▶ **RECORDS FOR THE TASK**
---+---

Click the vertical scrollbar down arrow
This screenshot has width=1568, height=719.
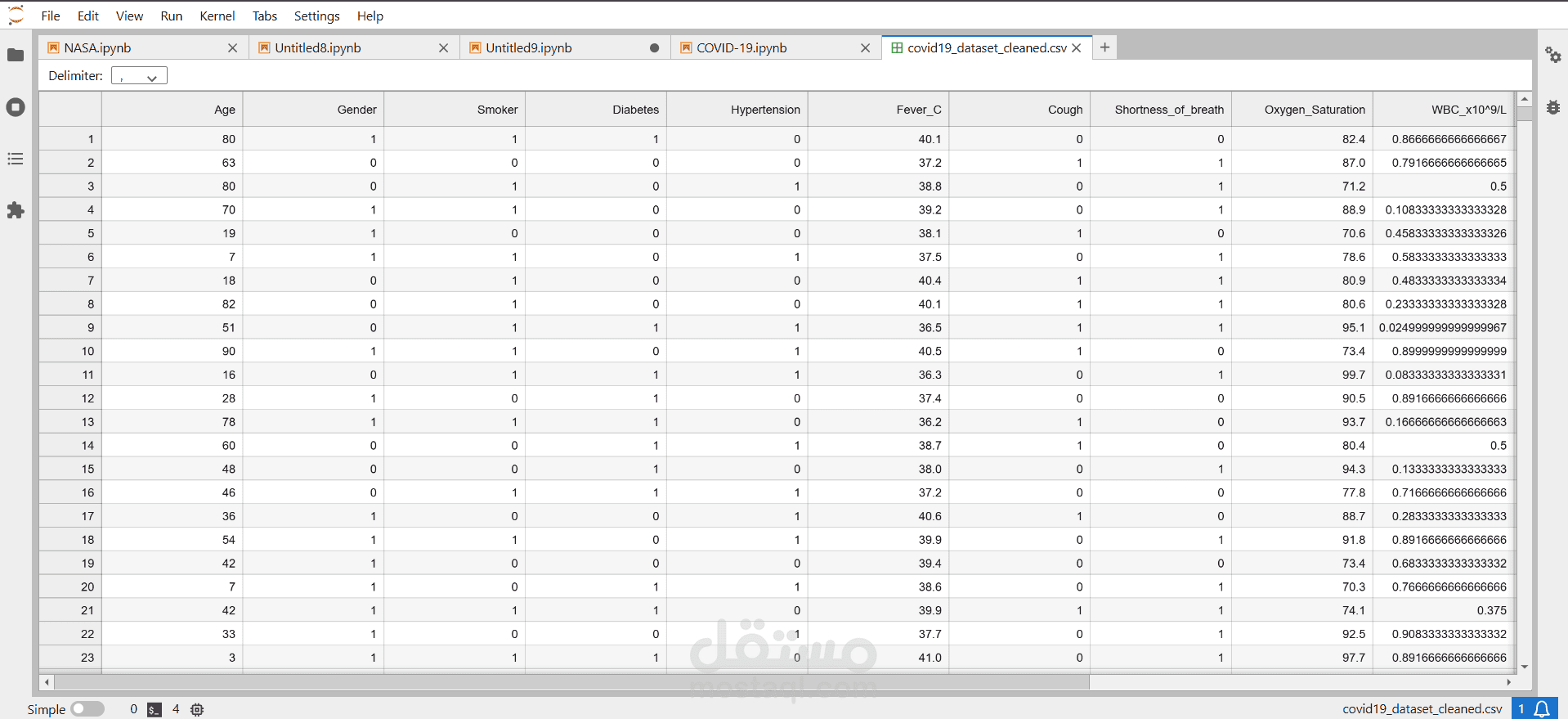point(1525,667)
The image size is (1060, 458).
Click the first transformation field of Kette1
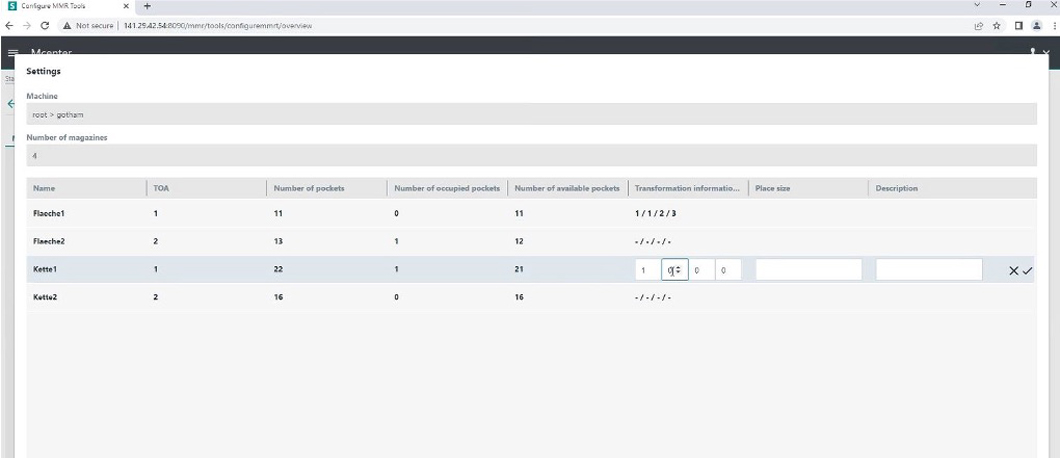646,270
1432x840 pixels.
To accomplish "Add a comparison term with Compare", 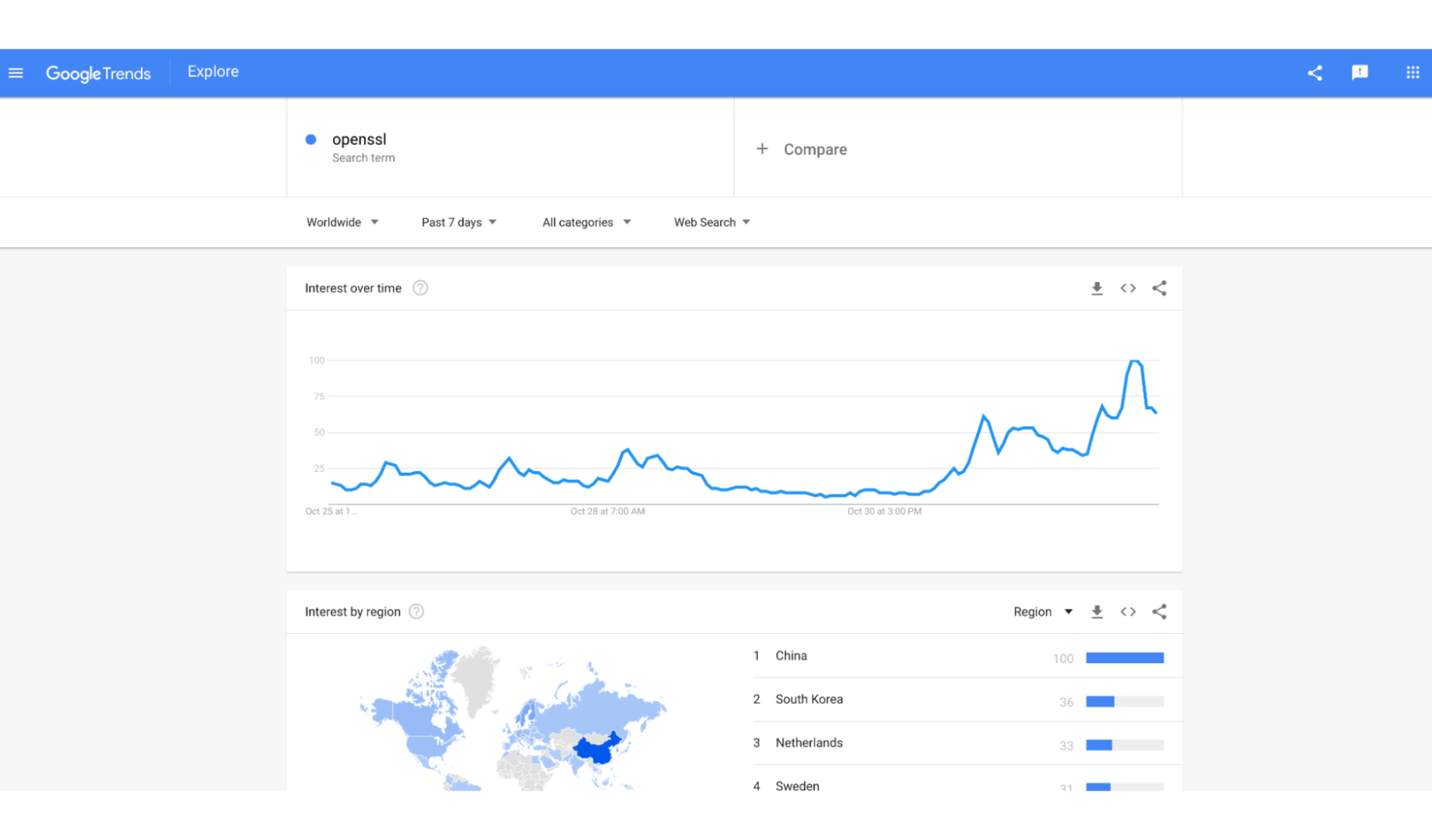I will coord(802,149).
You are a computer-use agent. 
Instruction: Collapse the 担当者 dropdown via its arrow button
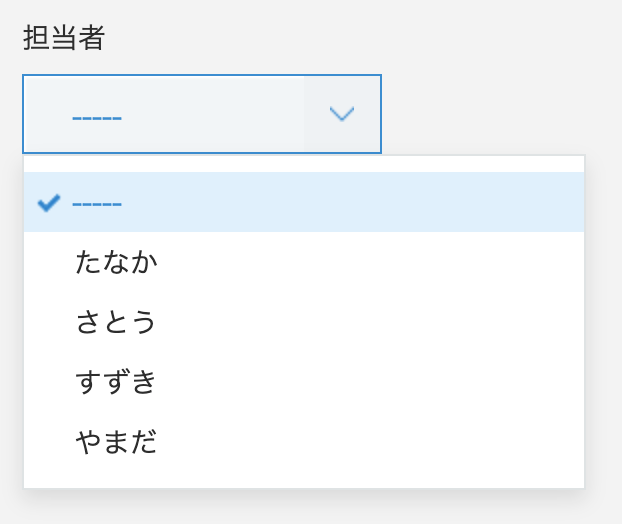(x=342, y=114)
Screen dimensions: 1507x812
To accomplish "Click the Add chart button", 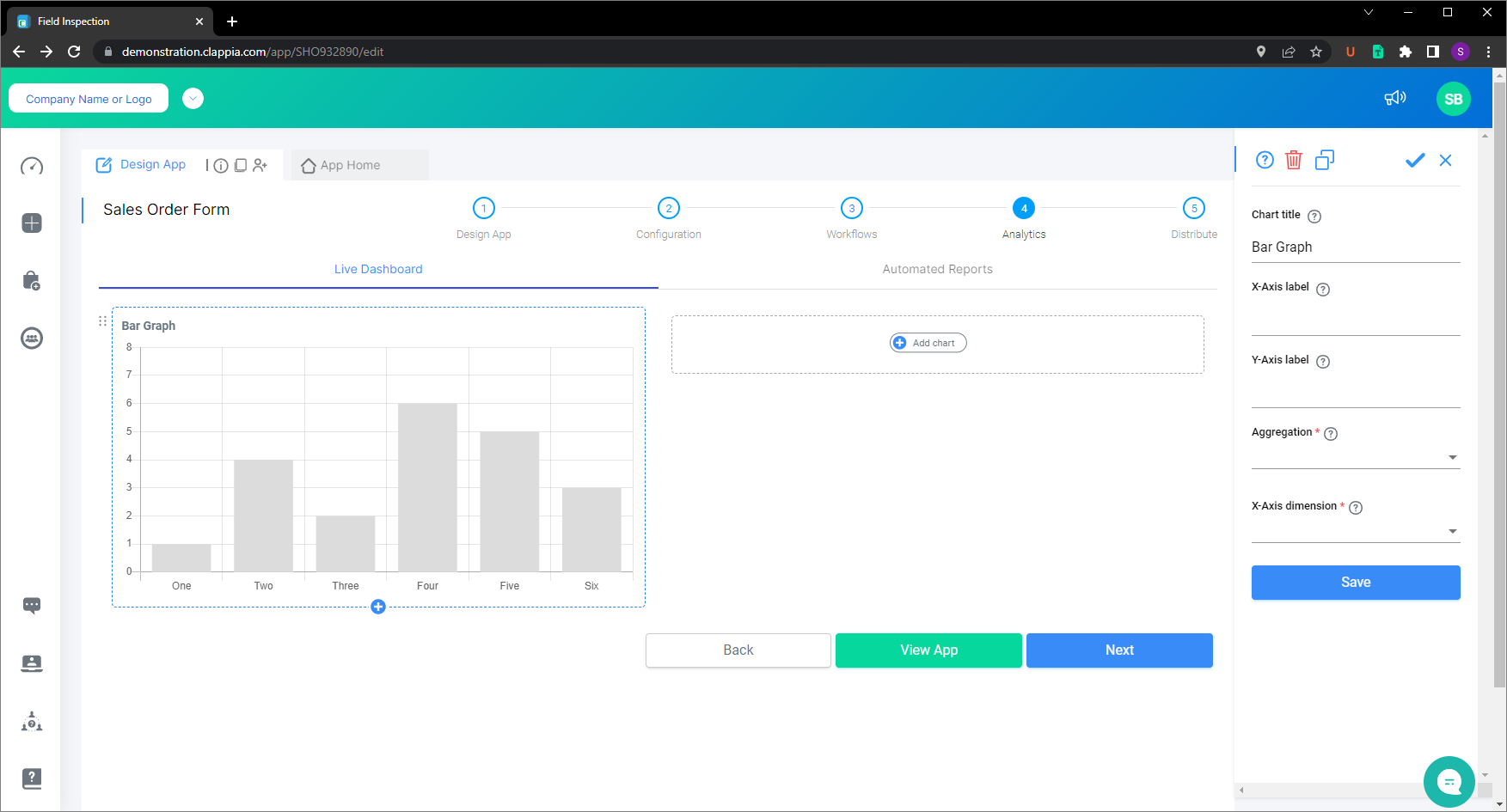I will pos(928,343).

---+---

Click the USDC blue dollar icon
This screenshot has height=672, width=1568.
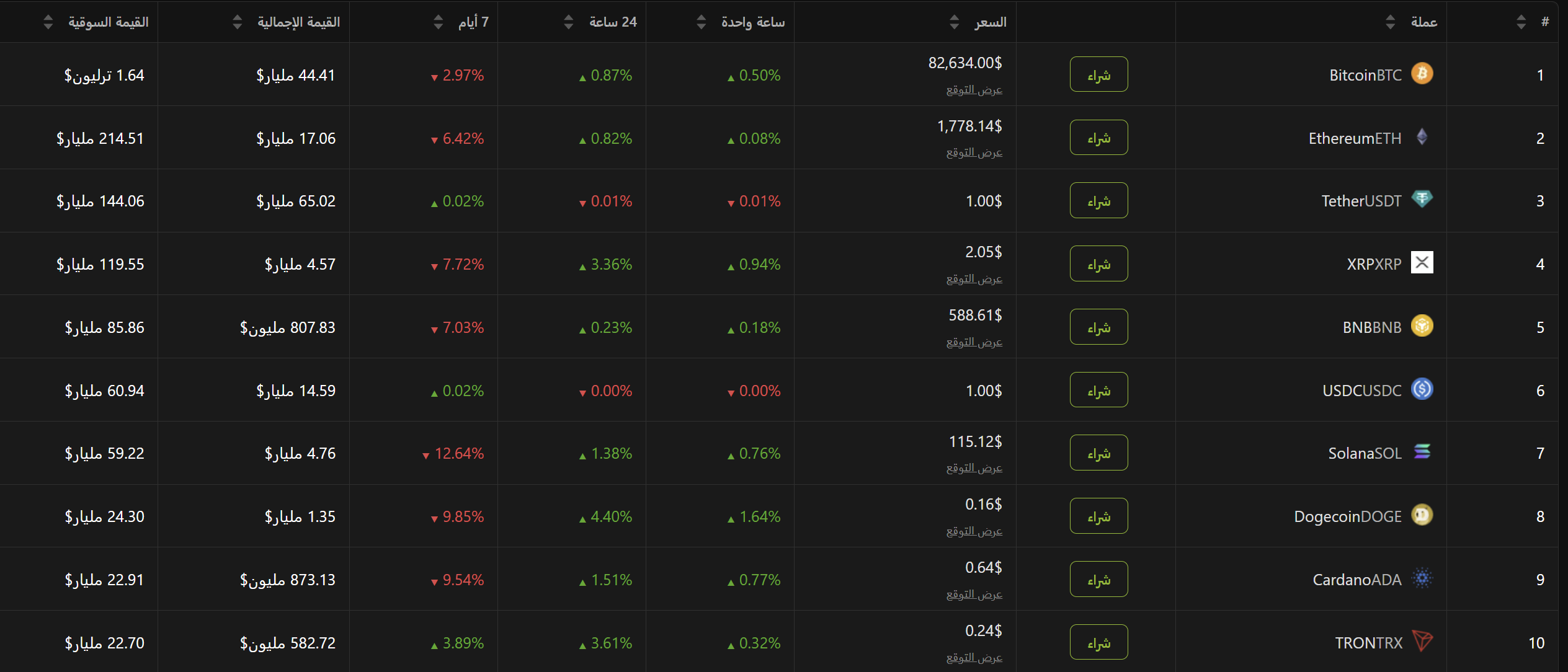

---+---

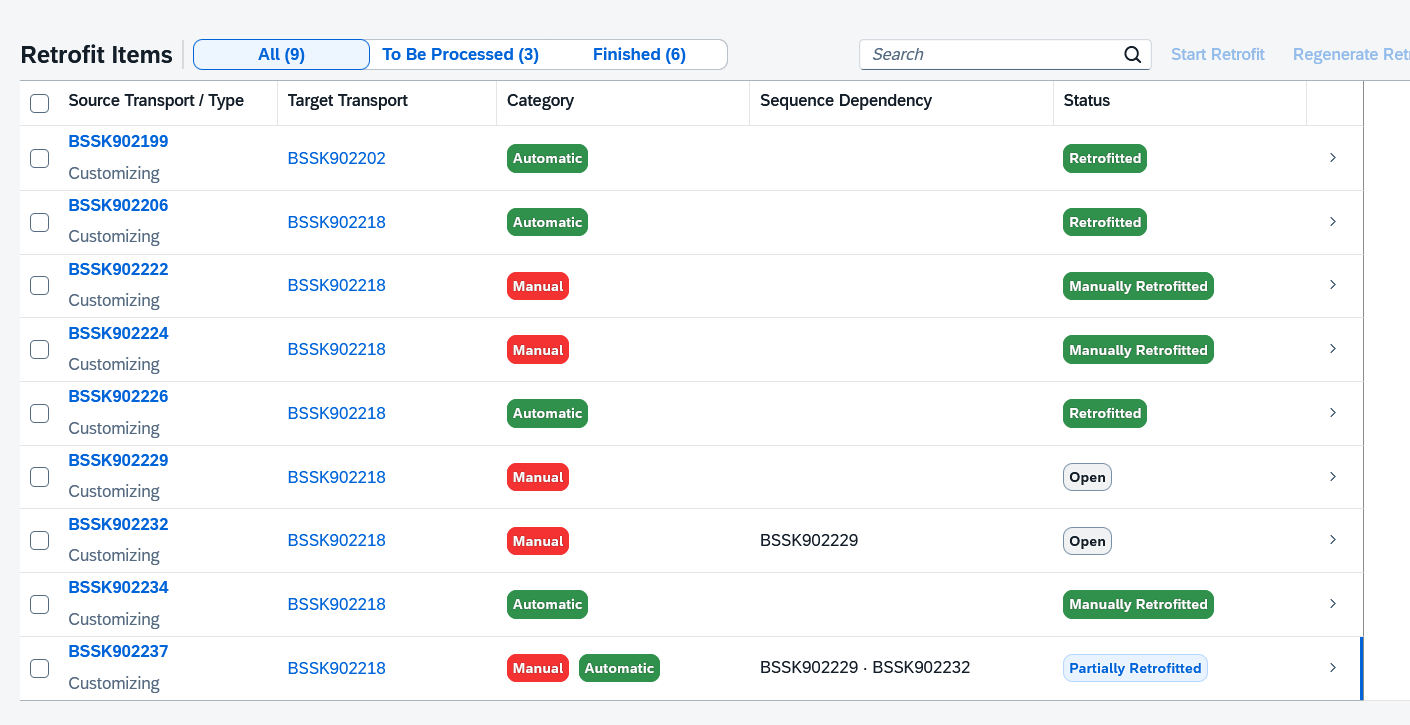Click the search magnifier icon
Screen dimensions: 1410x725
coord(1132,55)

---+---

▶ **STATED TASK**
Could you retype the lines from the one with "Click the search magnifier icon" up to and including the one with "coord(1132,55)", leaving the pictures out?

▶ **WRITTEN REPLY**
Click the search magnifier icon
Screen dimensions: 1410x725
coord(1132,55)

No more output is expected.